**WHAT TO DO**
a) Reproduce the cloud computing market text from "A report released" up to and including "on Wall Street.", substituting "housing bubble" for "dot-com boom".
b) Answer the following questions using the cloud computing market text:
(i) At what price per share did Demandware debut?
(ii) In which month did Guidewire Software go public?
(iii) What was the debut price of Jive Software?

**EXCERPTED TEXT**
____

A report released by the National Inflation Association (NIA) indicates that by 2013, cloud computing could be a $150 billion market – bigger than the dot-com boom of the year 2000. The proof, according to the NIA, lies in the cloud’s solid performance on Wall Street.
Just take a look at 2012’s cloud IPOs thus far, says the NIA in a release. SaaS e-commerce solution developer Demandware (NASDAQ: DWRE) debuted earlier in March at $16/share, and at the time of writing, was trading at $25.11, a 64% gain (approximately). Guidewire Software (NYSE: GWRE), provider of system software, went public in January for $13 per share, but is trading at $32.89 as of market close on Friday – a 40% boost. And digital media distribution specialist Brightcove (NASDAQ: BCOV) went from $11 to $20.95 since its February premiere, a 54% increase. Those are impressive statistics, made all the moreso since they’re verifiable.
The closely related social networking market is also due to take off, according to the NIA. The hype around the upcoming Facebook IPO notwithstanding, the Jive Software IPO (NASDAQ: JIVE) has gone well for the enterprise social network provider, currently standing at $26.78, a huge improvement from it’s $10 debut.

____

**RECORDS**
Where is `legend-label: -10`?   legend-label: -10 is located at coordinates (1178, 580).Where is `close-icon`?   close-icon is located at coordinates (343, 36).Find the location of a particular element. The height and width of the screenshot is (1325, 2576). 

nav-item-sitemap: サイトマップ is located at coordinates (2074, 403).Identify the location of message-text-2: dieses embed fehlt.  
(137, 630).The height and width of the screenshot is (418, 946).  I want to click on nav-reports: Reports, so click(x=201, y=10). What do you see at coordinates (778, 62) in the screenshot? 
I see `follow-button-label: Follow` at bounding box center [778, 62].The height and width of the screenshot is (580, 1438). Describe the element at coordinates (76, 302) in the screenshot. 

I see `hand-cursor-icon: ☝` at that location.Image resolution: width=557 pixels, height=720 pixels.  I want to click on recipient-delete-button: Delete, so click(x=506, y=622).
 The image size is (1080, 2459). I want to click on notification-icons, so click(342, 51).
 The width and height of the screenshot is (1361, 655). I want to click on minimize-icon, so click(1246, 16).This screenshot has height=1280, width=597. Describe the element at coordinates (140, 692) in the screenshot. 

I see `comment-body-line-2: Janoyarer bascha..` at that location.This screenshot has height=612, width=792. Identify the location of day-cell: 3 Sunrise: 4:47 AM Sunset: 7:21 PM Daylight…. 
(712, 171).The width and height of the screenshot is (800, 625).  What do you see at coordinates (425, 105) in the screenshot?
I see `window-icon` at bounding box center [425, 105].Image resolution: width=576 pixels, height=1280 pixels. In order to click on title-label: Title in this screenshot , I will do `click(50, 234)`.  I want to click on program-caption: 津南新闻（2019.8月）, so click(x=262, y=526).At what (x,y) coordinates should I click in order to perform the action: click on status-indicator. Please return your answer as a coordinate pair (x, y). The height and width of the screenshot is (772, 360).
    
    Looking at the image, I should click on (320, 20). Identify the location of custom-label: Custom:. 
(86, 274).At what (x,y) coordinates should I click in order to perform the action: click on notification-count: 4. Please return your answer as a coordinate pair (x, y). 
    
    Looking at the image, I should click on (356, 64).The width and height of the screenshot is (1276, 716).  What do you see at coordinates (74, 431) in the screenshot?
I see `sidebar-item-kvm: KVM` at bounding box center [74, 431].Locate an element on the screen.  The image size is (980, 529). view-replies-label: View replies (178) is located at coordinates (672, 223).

____

**EXERCISE ANSWERS**
a)
A report released by the National Inflation Association (NIA) indicates that by 2013, cloud computing could be a $150 billion market – bigger than the housing bubble of the year 2000. The proof, according to the NIA, lies in the cloud’s solid performance on Wall Street.

b)
(i) $16 per share
(ii) January
(iii) $10